Dataset entries —
——————————

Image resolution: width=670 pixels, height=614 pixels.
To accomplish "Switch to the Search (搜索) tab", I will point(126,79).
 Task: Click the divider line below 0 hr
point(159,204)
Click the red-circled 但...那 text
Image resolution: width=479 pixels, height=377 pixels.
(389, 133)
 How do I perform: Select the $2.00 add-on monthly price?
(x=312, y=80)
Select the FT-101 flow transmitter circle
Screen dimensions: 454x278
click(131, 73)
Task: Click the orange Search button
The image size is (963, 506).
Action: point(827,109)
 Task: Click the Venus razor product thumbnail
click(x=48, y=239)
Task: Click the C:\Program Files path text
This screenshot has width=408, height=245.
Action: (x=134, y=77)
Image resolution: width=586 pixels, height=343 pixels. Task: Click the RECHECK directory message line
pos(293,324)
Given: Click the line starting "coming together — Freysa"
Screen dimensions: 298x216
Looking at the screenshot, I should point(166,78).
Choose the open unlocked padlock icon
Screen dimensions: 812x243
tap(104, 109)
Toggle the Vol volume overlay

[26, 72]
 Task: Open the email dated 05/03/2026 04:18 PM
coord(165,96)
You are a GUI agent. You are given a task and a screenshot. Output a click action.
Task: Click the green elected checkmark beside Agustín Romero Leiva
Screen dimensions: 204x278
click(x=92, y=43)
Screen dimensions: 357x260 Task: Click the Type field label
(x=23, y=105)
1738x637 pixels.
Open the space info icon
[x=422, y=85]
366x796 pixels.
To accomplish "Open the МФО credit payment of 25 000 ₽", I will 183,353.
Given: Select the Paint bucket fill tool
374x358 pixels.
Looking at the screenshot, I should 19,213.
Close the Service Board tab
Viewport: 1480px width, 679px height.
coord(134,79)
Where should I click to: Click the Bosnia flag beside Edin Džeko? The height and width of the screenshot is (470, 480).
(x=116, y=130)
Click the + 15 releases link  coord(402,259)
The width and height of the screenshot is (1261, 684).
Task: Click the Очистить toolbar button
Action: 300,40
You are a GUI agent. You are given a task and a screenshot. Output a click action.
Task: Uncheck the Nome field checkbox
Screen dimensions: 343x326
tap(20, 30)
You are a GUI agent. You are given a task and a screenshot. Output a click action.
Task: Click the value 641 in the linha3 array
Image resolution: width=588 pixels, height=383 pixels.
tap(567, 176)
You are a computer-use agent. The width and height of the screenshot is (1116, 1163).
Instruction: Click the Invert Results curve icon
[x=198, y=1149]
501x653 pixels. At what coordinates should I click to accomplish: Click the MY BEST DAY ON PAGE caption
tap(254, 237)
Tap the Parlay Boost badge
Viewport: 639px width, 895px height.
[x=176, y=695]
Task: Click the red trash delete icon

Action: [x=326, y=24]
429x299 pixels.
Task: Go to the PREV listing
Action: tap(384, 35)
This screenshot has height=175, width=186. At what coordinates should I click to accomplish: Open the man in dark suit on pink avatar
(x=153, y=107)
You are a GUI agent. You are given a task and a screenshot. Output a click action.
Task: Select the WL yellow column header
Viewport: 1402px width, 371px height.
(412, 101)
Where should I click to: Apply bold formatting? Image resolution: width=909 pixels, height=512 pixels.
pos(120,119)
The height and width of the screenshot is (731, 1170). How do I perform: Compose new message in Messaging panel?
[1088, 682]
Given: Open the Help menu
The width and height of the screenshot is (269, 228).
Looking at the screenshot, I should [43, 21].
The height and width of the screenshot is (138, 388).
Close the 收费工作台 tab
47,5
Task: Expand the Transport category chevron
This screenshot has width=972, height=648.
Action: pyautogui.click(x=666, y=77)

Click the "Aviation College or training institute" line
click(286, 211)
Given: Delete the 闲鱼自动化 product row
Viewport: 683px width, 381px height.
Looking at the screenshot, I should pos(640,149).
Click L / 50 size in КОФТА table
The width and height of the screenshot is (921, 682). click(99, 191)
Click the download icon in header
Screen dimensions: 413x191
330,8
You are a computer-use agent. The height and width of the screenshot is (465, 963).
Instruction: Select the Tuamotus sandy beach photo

——————————

Task instructions —
Transcribe every entry exactly as it reads.

Answer section —
Image resolution: width=670 pixels, height=614 pixels.
To accomplish "Switch to the Search (搜索) tab", I will point(126,79).
 Task: Click the divider line below 0 hr
point(159,204)
Click the red-circled 但...那 text
Image resolution: width=479 pixels, height=377 pixels.
(389, 133)
 How do I perform: Select the $2.00 add-on monthly price?
(x=312, y=80)
Select the FT-101 flow transmitter circle
Screen dimensions: 454x278
click(131, 73)
Task: Click the orange Search button
The image size is (963, 506).
Action: point(827,109)
 Task: Click the Venus razor product thumbnail
click(x=48, y=239)
Task: Click the C:\Program Files path text
This screenshot has width=408, height=245.
Action: (x=134, y=77)
Image resolution: width=586 pixels, height=343 pixels. Task: Click the RECHECK directory message line
pos(293,324)
Given: Click the line starting "coming together — Freysa"
Screen dimensions: 298x216
Looking at the screenshot, I should point(166,78).
Choose the open unlocked padlock icon
Screen dimensions: 812x243
tap(104, 109)
Toggle the Vol volume overlay

[26, 72]
 Task: Open the email dated 05/03/2026 04:18 PM
coord(165,96)
You are a GUI agent. You are given a task and a screenshot. Output a click action.
Task: Click the green elected checkmark beside Agustín Romero Leiva
Screen dimensions: 204x278
click(x=92, y=43)
Screen dimensions: 357x260 Task: Click the Type field label
(x=23, y=105)
1738x637 pixels.
Open the space info icon
[x=422, y=85]
366x796 pixels.
To accomplish "Open the МФО credit payment of 25 000 ₽", I will 183,353.
Given: Select the Paint bucket fill tool
374x358 pixels.
Looking at the screenshot, I should 19,213.
Close the Service Board tab
Viewport: 1480px width, 679px height.
coord(134,79)
Where should I click to: Click the Bosnia flag beside Edin Džeko? The height and width of the screenshot is (470, 480).
(x=116, y=130)
Click the + 15 releases link  coord(402,259)
The width and height of the screenshot is (1261, 684).
Task: Click the Очистить toolbar button
Action: 300,40
You are a GUI agent. You are given a task and a screenshot. Output a click action.
Task: Uncheck the Nome field checkbox
Screen dimensions: 343x326
tap(20, 30)
You are a GUI agent. You are given a task and a screenshot. Output a click action.
Task: Click the value 641 in the linha3 array
Image resolution: width=588 pixels, height=383 pixels.
tap(567, 176)
You are a computer-use agent. The width and height of the screenshot is (1116, 1163).
Instruction: Click the Invert Results curve icon
[x=198, y=1149]
501x653 pixels. At what coordinates should I click to accomplish: Click the MY BEST DAY ON PAGE caption
tap(254, 237)
Tap the Parlay Boost badge
Viewport: 639px width, 895px height.
[x=176, y=695]
Task: Click the red trash delete icon

Action: [x=326, y=24]
429x299 pixels.
Task: Go to the PREV listing
Action: tap(384, 35)
This screenshot has height=175, width=186. At what coordinates should I click to accomplish: Open the man in dark suit on pink avatar
(x=153, y=107)
You are a GUI agent. You are given a task and a screenshot. Output a click action.
Task: Select the WL yellow column header
Viewport: 1402px width, 371px height.
(412, 101)
Where should I click to: Apply bold formatting? Image resolution: width=909 pixels, height=512 pixels.
pos(120,119)
The height and width of the screenshot is (731, 1170). How do I perform: Compose new message in Messaging panel?
[1088, 682]
Given: Open the Help menu
The width and height of the screenshot is (269, 228).
Looking at the screenshot, I should [43, 21].
The height and width of the screenshot is (138, 388).
Close the 收费工作台 tab
47,5
Task: Expand the Transport category chevron
This screenshot has width=972, height=648.
Action: pyautogui.click(x=666, y=77)

Click the "Aviation College or training institute" line
click(286, 211)
Given: Delete the 闲鱼自动化 product row
Viewport: 683px width, 381px height.
Looking at the screenshot, I should pos(640,149).
Click L / 50 size in КОФТА table
The width and height of the screenshot is (921, 682). click(99, 191)
Click the download icon in header
Screen dimensions: 413x191
330,8
You are a computer-use agent. The height and width of the screenshot is (465, 963).
Instruction: Select the Tuamotus sandy beach photo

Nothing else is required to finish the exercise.